Judge Eagles wrote, “If the pregnancy is in the early stages and the physician cannot document the existence of an intrauterine pregnancy, then the physician cannot comply with this requirement.” She also mentioned that she will reconsider this rule and address other challenges in upcoming hearings.

Peter Im, an attorney from Planned Parenthood, stated that the plaintiffs had already achieved much of what they sought through the legislature’s revisions. With Judge Eagles’ order, “it is clear that we can provide care to patients at the very earliest stages of pregnancy,” Im added.

Lauren Horsch, spokesperson for Senate leader Phil Berger, noted that “the General Assembly provided the clarity physicians asked for.”

Prior to Saturday, North Carolina had imposed a ban on most abortions after 20 weeks. The new rules, established after the U.S. Supreme Court struck down Roe v. Wade in June 2022, reduce the limit to 12 weeks. However, exceptions have been added through 20 weeks for cases of rape and incest, and through 24 weeks for “life-limiting” fetal anomalies. A medical emergency exception remains in place.

Democratic Governor Roy Cooper vetoed the abortion law in May, but Republicans used their veto-proof majorities in both chambers to override him. On Thursday, Cooper signed a clean-up bill that had overwhelming bipartisan support. Despite being a strong supporter of abortion rights, Cooper stated that it was necessary to clarify the rules due to the original measure being “so poorly written that it is causing real uncertainty for doctors and other healthcare providers.”

GOP legislators supporting the new restrictions referred to them as a compromise in a state where some anti-abortion advocates wanted a ban as soon as cardiac activity could be detected through ultrasound, typically around six weeks. They also highlighted the $160 million allocated in the law for services benefiting children, mothers, and families, which is not part of the ongoing litigation.

Caitlin Connors, a representative of the anti-abortion group SBA Pro-Life America, described Friday’s ruling as “a crucial win for the unborn and their mothers.”

Critics argue that the 12-week standard, along with the new restrictions on providers, abortion clinics, and patients, will make it more challenging for low-income women and those in rural areas to access legal abortions.

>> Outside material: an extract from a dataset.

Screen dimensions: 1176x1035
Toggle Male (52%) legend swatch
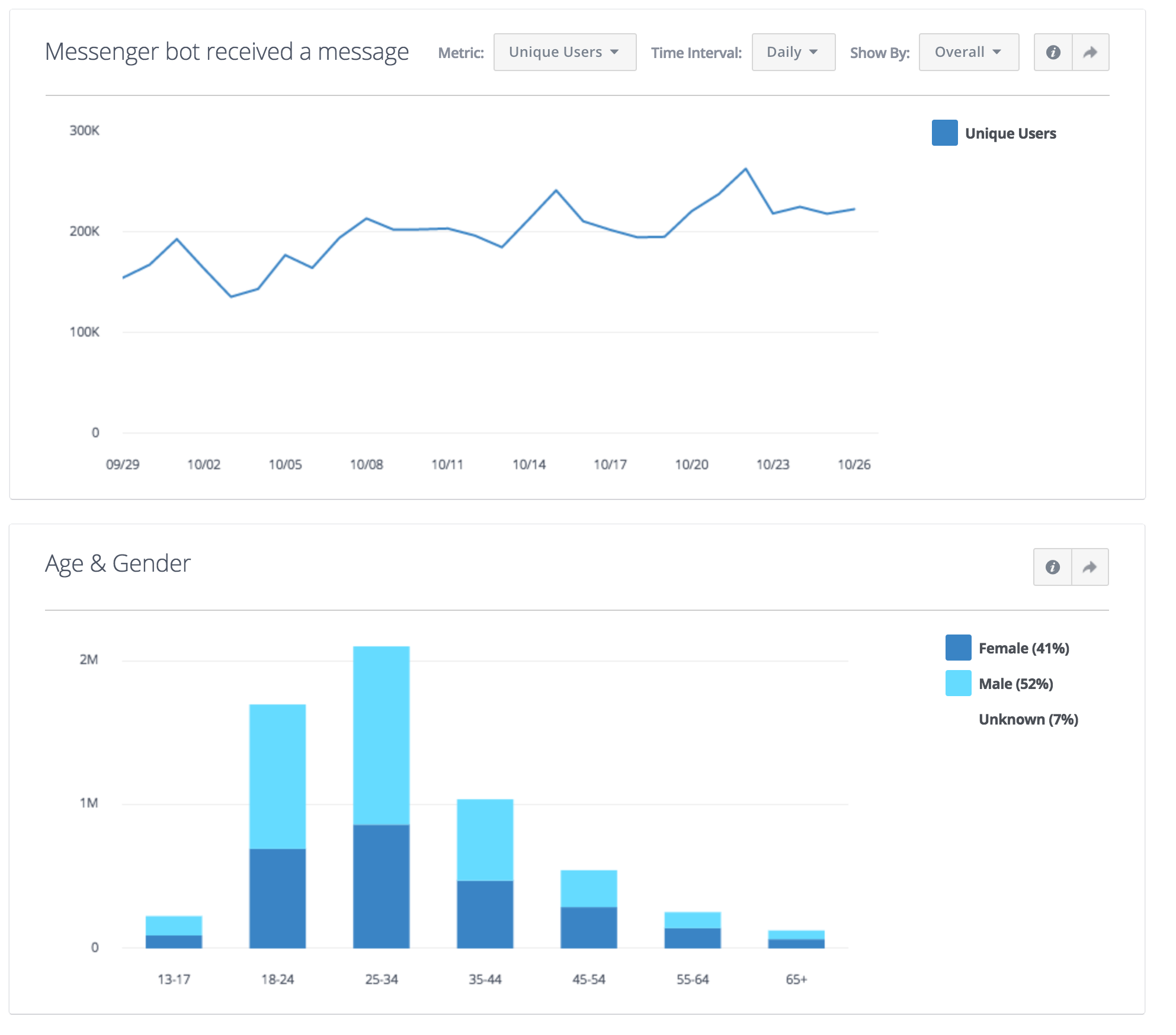[958, 683]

They particularly point to the requirement that individuals seeking an abortion must visit a provider’s office in person before the state’s existing 72-hour waiting period, which has been in place for years, can begin. Previously, this initial contact could be made over the phone.

Dr. Katherine Farris, chief medical officer of Planned Parenthood South Atlantic, stated on Friday that the new restrictions will “undoubtedly harm patients. Our patients are devastated, and the doctors who care for them are devastated.” She added that this week, the group had to start arranging for patients to seek care out of state, knowing that they would be ineligible for services starting Saturday.

The new abortion law also stipulates that starting October 1, surgical abortions, performed after 12 weeks of pregnancy, must be conducted in hospitals. This requirement is still being challenged in the lawsuit. Additionally, new licensing for abortion clinics is set to commence in October.